Best Practices Committee for Shareowner Participation in Virtual Annual Meetings

There is much debate over the topic of virtual annual shareholder meetings. From hybrid meetings to virtual only meetings, shareholders and companies are not yet aligned on which approach is best and most appropriate. In the press, some companies have been slammed by shareholders for conducting virtual meetings. Shareholders are sensitive about the topic because, among other things, they want to ensure their voice and rights are not limited or restricted in a virtual forum selection presented by an issuer. I have read many pros and cons but I believe the overarching takeaway for companies to consider is to be extremely thoughtful of the investor when conducting a virtual meeting.

Due to the wide debate, a committee comprised of interested constituents, retail and institutional investors, public company representatives, and proxy and legal service providers have joined forces to prepare this Best Practices Committee for Shareowner Participation in Virtual Annual Meetings. Good timing.

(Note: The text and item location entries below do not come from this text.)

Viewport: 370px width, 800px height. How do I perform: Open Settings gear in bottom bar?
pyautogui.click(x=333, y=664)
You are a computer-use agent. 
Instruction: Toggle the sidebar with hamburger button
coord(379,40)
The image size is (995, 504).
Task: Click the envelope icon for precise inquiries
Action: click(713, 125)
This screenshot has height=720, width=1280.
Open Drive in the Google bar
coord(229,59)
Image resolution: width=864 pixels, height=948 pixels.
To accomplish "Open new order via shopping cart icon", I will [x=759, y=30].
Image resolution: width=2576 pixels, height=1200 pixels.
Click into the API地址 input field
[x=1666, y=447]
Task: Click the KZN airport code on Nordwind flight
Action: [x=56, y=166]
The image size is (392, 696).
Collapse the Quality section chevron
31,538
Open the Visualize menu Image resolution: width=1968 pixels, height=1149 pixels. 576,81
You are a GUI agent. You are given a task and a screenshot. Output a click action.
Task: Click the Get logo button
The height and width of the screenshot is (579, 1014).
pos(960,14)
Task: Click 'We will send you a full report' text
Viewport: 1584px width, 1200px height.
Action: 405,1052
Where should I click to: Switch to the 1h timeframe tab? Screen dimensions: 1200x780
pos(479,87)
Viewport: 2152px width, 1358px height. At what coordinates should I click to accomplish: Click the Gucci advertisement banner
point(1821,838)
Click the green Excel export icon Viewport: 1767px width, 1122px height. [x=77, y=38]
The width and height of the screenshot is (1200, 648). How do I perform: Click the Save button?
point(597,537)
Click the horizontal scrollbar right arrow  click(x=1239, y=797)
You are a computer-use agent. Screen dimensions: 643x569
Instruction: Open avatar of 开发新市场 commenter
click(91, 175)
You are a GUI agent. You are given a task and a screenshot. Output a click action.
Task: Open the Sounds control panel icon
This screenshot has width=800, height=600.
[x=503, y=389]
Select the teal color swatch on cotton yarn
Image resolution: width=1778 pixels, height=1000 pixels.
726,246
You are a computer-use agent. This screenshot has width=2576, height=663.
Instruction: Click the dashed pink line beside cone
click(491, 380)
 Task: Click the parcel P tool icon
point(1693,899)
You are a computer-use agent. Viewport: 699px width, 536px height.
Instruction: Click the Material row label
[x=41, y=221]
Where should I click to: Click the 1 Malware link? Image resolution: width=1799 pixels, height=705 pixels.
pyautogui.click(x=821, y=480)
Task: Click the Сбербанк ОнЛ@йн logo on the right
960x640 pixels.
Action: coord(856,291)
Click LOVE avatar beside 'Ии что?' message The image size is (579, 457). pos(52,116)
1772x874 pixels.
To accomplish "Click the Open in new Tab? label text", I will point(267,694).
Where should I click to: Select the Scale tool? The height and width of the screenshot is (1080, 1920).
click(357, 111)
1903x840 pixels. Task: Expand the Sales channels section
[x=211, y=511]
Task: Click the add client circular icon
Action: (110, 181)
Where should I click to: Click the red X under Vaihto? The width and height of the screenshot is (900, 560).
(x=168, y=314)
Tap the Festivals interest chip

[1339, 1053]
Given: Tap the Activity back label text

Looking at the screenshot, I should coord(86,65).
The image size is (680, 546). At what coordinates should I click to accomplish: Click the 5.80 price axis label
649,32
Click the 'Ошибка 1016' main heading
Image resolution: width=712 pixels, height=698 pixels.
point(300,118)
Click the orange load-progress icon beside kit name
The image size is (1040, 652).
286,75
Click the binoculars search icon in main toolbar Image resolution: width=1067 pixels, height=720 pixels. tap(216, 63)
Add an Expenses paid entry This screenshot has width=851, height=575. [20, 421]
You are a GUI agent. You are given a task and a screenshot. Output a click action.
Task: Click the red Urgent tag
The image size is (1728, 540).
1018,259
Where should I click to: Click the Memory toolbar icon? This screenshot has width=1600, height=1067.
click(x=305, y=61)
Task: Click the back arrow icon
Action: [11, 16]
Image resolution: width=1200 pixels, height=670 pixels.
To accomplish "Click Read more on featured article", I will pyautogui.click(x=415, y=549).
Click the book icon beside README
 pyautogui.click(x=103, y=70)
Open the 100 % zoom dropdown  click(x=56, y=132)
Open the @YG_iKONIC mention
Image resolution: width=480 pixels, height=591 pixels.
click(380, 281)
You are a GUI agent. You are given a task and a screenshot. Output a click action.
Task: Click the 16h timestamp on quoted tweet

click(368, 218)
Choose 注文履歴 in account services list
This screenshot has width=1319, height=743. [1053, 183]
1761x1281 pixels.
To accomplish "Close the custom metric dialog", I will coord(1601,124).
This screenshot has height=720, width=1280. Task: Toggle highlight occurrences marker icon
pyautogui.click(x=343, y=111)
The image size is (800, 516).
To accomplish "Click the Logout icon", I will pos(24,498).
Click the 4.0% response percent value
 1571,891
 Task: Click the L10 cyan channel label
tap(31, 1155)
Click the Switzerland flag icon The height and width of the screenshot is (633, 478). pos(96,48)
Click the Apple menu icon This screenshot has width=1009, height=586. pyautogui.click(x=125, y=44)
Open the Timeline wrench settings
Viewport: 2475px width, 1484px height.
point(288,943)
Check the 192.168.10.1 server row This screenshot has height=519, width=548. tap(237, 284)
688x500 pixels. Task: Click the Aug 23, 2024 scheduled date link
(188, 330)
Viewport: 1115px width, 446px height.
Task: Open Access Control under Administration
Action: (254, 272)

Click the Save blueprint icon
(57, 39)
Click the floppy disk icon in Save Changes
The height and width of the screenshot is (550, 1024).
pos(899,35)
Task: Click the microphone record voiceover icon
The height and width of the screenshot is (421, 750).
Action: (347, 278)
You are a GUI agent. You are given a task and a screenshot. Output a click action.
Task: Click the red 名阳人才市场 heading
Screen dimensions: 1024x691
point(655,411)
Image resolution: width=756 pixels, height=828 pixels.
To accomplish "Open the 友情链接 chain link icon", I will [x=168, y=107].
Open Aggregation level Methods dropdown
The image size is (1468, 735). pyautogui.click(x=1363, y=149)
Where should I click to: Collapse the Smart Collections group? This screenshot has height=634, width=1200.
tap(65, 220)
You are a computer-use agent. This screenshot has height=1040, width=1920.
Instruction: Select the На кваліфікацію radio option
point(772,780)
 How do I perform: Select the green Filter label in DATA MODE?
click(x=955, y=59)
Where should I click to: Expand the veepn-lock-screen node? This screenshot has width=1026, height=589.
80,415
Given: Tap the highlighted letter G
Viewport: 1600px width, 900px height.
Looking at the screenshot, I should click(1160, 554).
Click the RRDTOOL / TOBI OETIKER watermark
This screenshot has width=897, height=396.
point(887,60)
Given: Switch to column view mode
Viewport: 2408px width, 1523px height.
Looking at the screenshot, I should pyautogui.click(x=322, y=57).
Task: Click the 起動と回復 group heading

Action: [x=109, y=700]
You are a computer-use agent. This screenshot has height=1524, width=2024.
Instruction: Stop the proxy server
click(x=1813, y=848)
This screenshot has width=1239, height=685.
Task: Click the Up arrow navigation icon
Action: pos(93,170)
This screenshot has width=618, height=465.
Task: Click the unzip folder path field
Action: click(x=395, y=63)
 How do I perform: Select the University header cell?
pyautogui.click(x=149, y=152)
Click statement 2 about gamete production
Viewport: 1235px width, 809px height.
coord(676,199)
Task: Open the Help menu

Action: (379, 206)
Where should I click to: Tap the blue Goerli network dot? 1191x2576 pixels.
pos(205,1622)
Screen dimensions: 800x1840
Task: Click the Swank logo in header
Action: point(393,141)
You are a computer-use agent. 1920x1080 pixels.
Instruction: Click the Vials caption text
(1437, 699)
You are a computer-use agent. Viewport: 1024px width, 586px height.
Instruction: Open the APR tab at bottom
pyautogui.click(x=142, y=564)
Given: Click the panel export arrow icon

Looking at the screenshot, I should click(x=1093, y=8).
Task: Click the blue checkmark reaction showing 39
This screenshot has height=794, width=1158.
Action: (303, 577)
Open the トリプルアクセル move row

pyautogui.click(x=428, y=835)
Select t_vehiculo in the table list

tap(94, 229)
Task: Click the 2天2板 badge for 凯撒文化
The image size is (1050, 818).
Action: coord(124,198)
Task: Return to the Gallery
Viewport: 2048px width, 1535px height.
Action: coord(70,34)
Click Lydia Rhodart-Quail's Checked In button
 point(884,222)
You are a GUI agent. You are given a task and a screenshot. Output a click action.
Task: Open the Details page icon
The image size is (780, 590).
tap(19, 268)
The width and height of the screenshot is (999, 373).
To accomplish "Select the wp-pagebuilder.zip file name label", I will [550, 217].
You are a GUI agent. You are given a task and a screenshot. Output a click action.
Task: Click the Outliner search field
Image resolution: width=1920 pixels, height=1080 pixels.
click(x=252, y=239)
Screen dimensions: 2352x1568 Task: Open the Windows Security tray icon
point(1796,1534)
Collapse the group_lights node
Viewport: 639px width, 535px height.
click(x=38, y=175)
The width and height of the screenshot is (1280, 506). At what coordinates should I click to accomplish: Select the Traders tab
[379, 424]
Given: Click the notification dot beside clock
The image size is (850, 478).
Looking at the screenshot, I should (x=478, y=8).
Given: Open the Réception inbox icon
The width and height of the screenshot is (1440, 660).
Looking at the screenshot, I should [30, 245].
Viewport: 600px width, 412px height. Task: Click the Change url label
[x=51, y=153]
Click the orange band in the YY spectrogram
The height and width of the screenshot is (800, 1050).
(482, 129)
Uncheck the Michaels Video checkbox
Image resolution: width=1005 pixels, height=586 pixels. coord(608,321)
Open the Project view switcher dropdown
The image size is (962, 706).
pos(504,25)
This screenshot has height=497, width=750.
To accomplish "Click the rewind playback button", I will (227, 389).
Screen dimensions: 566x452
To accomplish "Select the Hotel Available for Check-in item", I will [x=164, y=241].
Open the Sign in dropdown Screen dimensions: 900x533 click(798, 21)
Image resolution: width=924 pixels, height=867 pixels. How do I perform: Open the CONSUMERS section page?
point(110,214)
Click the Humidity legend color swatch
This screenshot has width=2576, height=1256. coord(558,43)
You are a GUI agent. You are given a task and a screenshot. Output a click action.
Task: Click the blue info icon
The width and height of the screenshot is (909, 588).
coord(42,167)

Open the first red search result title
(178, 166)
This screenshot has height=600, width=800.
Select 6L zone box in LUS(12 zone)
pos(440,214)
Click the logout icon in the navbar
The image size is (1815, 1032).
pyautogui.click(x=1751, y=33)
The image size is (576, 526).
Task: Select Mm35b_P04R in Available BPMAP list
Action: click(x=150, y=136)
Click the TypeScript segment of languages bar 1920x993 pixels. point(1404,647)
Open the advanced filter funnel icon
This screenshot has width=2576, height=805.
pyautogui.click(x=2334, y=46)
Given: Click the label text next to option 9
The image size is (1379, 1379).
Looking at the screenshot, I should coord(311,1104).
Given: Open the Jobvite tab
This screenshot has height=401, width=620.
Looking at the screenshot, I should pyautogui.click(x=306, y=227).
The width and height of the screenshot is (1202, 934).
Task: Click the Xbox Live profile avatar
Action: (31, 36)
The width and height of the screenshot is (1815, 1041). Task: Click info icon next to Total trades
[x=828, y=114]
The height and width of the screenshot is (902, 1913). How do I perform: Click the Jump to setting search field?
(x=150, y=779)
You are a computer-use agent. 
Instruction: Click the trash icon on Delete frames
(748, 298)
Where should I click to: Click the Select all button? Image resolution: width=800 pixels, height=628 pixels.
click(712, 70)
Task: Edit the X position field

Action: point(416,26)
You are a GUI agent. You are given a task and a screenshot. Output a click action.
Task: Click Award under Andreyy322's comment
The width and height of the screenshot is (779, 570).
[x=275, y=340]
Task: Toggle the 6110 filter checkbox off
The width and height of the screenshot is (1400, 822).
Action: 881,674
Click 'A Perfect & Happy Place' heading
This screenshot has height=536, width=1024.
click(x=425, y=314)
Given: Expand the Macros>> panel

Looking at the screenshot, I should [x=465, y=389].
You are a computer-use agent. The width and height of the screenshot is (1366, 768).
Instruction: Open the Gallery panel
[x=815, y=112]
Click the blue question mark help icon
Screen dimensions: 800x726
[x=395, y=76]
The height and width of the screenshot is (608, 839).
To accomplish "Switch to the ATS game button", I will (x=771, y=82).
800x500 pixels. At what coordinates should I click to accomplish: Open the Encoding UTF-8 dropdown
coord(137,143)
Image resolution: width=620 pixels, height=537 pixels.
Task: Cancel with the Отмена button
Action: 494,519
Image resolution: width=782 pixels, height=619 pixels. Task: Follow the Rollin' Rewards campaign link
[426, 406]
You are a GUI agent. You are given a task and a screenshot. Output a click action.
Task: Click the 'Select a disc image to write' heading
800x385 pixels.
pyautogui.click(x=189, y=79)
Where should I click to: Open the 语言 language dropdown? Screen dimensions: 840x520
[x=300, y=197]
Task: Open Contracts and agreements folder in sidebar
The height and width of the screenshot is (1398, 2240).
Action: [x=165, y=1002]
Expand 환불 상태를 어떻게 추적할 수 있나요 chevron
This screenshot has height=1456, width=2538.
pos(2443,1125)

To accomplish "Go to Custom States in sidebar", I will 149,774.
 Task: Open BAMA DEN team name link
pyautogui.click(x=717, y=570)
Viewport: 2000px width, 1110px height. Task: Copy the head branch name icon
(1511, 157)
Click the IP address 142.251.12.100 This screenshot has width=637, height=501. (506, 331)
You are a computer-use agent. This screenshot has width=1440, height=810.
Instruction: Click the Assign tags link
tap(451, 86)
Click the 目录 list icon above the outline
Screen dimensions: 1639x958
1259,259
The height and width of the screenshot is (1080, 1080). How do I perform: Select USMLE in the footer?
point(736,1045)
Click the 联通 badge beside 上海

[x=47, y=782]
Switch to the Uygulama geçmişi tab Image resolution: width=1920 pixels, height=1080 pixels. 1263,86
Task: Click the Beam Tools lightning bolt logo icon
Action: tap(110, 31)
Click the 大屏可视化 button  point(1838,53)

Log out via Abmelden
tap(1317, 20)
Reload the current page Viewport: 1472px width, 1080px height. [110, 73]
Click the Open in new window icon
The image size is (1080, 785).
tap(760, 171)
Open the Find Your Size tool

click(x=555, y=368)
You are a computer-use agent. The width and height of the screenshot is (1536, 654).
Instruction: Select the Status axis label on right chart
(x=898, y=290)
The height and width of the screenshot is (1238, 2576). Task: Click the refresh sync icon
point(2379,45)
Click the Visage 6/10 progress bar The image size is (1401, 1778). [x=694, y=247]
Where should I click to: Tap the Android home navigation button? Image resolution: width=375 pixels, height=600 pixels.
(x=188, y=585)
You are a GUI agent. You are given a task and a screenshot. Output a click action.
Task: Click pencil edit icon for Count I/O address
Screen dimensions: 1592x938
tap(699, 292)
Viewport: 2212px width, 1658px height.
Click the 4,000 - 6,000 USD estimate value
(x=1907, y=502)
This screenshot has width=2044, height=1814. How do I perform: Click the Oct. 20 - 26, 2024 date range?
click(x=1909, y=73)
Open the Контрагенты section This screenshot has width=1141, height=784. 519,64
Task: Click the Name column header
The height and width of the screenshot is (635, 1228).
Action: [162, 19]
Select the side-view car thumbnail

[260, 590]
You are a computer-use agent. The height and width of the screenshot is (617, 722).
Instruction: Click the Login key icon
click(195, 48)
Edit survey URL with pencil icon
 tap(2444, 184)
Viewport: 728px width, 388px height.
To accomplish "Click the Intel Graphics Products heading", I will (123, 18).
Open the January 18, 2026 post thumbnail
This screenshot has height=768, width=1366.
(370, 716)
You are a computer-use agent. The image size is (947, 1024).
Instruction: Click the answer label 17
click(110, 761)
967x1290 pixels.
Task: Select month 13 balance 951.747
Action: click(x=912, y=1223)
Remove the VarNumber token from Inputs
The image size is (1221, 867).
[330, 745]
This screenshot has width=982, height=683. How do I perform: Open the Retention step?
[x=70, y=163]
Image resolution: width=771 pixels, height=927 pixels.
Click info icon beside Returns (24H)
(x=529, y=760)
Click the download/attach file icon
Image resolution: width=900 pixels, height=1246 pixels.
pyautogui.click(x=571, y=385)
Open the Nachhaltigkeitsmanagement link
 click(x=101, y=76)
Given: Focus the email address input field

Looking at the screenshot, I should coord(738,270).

See this excerpt from the 12-page report:

There is debate over virtual shareowner meetings. Virtual participation in shareowner meetings presents an opportunity for shareowners that cannot travel to more easily attend and participate. Some endorse virtual-only shareholder meetings, noting that few shareholders physically attend smaller companies’ shareholder meetings. Others, including some committee members, are concerned that virtual-only participation could diminish the ability of shareowners to fully participate and have their questions and concerns heard without the risk of management exerting excessive control. In particular, if virtual technology is used to replace in-person meetings, in this view, the only opportunity for shareholder engagement with independent board members may be lost.